IL GIOCO CORTO DEL CALCIO
Si riparte, ma per andare dove? Domanda legittima dopo una lunga e dolorosa quarantena che ha rivoltato come un calzino il sistema socioeconomico pre Covid-19. Tranne, a quanto pare, per la maggior parte dei signori del calcio che hanno fissato la ripresa della Serie A per il 13 giugno. Come se nulla (o quasi) fosse successo: dodici giornate, più quattro recuperi, da disputare a porte chiuse: una partita ogni tre giorni, fino alla fine di luglio. Se però tutto filerà liscio e non ci saranno nuovi contagi (ipotesi tutt’altro che scontata viste le caratteristiche del gioco): perché in caso contrario si bloccherebbero di nuovo allenamenti e campionato, almeno per altri 14 giorni. «Noi siamo per giocare, ma dobbiamo stare attenti a non mettere in pericolo anche la prossima stagione», ha ammonito il direttore generale della Fiorentina Joe Barone. Una posizione — un po’ timida, per la verità — che però non ha trovato sponda negli altri presidenti che premono per far rimettere magliette, calzoncini e scarpini ai loro giocatori.

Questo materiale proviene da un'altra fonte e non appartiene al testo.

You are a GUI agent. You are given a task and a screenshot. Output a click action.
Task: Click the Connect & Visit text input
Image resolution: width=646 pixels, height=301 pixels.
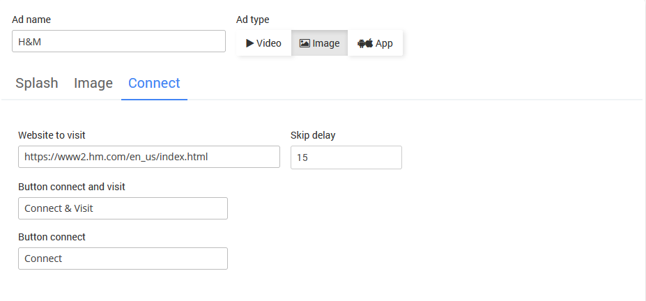123,208
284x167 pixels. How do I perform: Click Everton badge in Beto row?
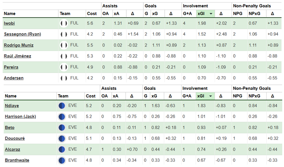coord(62,127)
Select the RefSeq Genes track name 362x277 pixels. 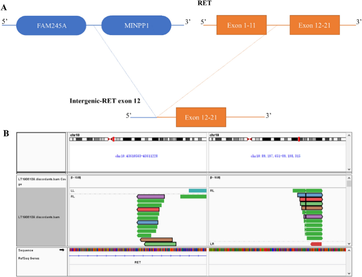[28, 258]
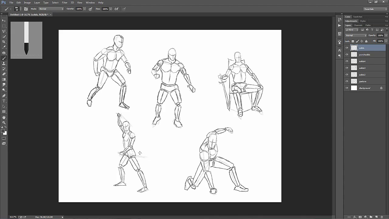Hide the punchsolids layer

(x=347, y=55)
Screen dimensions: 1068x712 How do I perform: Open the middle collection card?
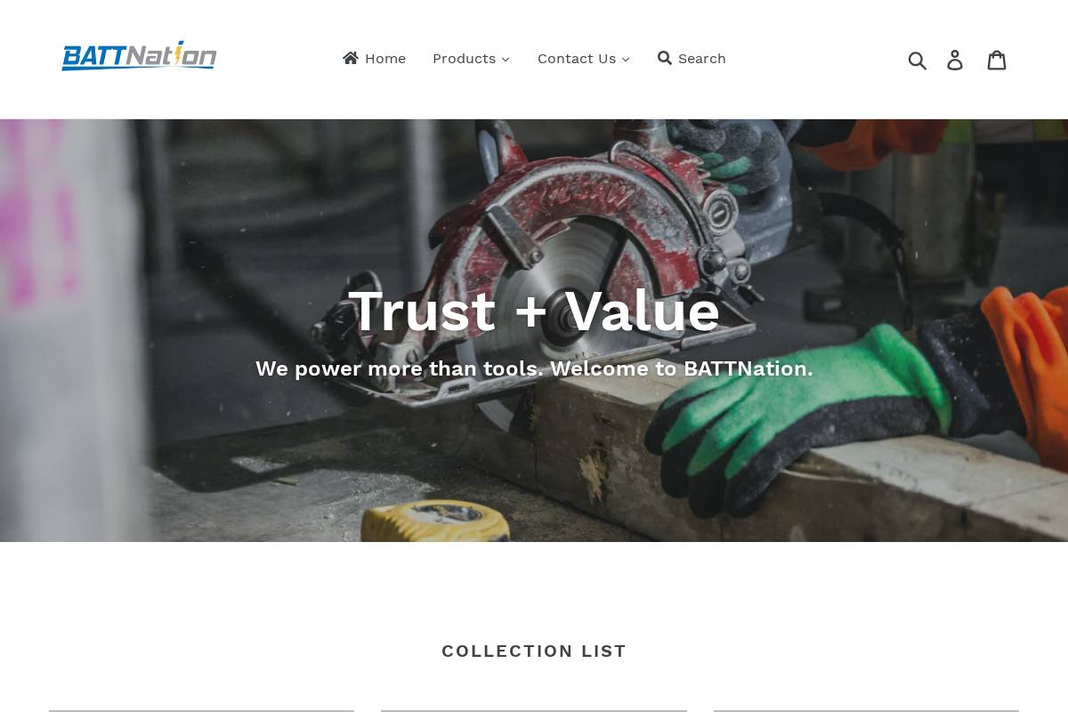[x=534, y=710]
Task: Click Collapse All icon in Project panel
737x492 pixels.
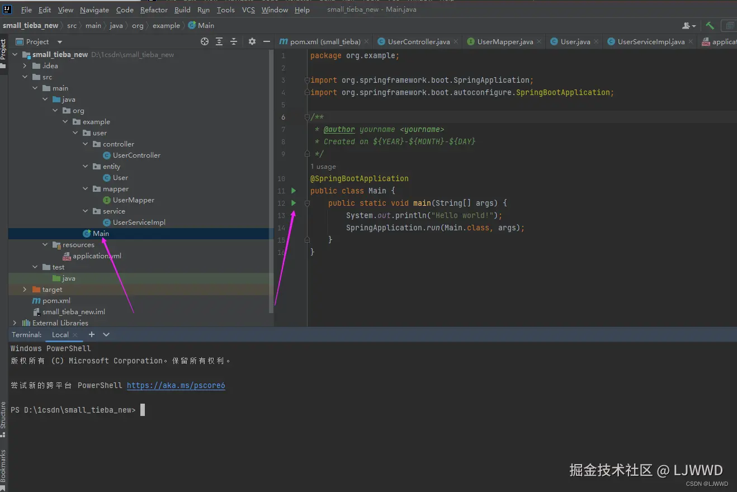Action: tap(234, 41)
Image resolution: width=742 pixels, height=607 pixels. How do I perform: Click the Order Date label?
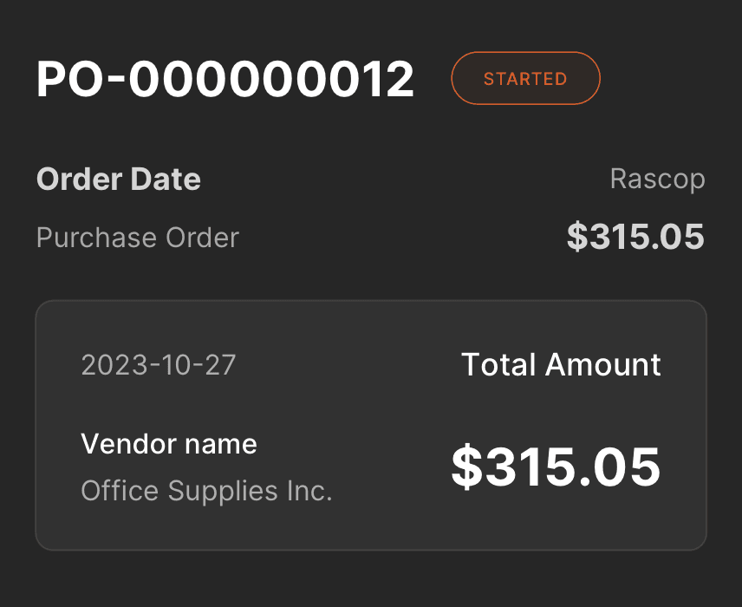click(x=119, y=179)
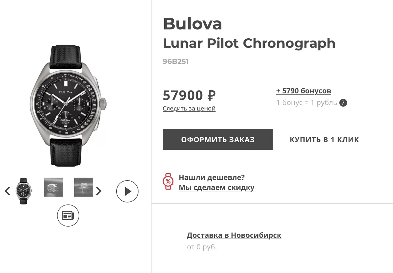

E ritorna la domanda iniziale: ripartire per andare dove? Perché quello che andrebbe in scena, se il governo dovesse dare il via libera definitivo, sarebbe uno spettacolo tristissimo. Altro che occasione per risollevare gli italiani dai dolori della fase 2: niente pubblico, niente abbracci dopo un gol, niente strette di mano, attenzione massima ai contatti fisici. Insomma, un altro sport: a questo punto sarebbe meglio giocarsi scudetto, piazzamenti in Europa e salvezza alla Playstation, magari trasmettendo le partite in diretta sulle tv a pagamento. Il vero impedimento a una soluzione senza rischi inutili per la salute (non solo dei calciatori), infatti, è proprio il nodo dei diritti televisivi. Molti presidenti temono di perdere l’unico distributore di benzina in grado di rifornire un motore che però è vecchio e malandato. Non sarebbe meglio, dunque, fermare tutto subito per impiegare tempo ed energie a cambiare il motore? Che senso ha — si chiedeva qualche giorno fa Mario Sconcerti sul Corriere della Sera — fare i salti mortali per mettere in sicurezza (tra l’altro precaria) una manciata di partite oggi e non pensare alle 380 della prossima stagione?
Vero, il calcio è un’industria e come tutte le industrie vive una crisi senza precedenti. Ma se pretende di ripartire da dove si era fermato, senza per esempio immaginare come riportare i tifosi allo stadio, rischia di perdere quella dimensione di passione collettiva che ancora riesce a coinvolgere milioni di italiani. E allora sì che sarebbe la fine.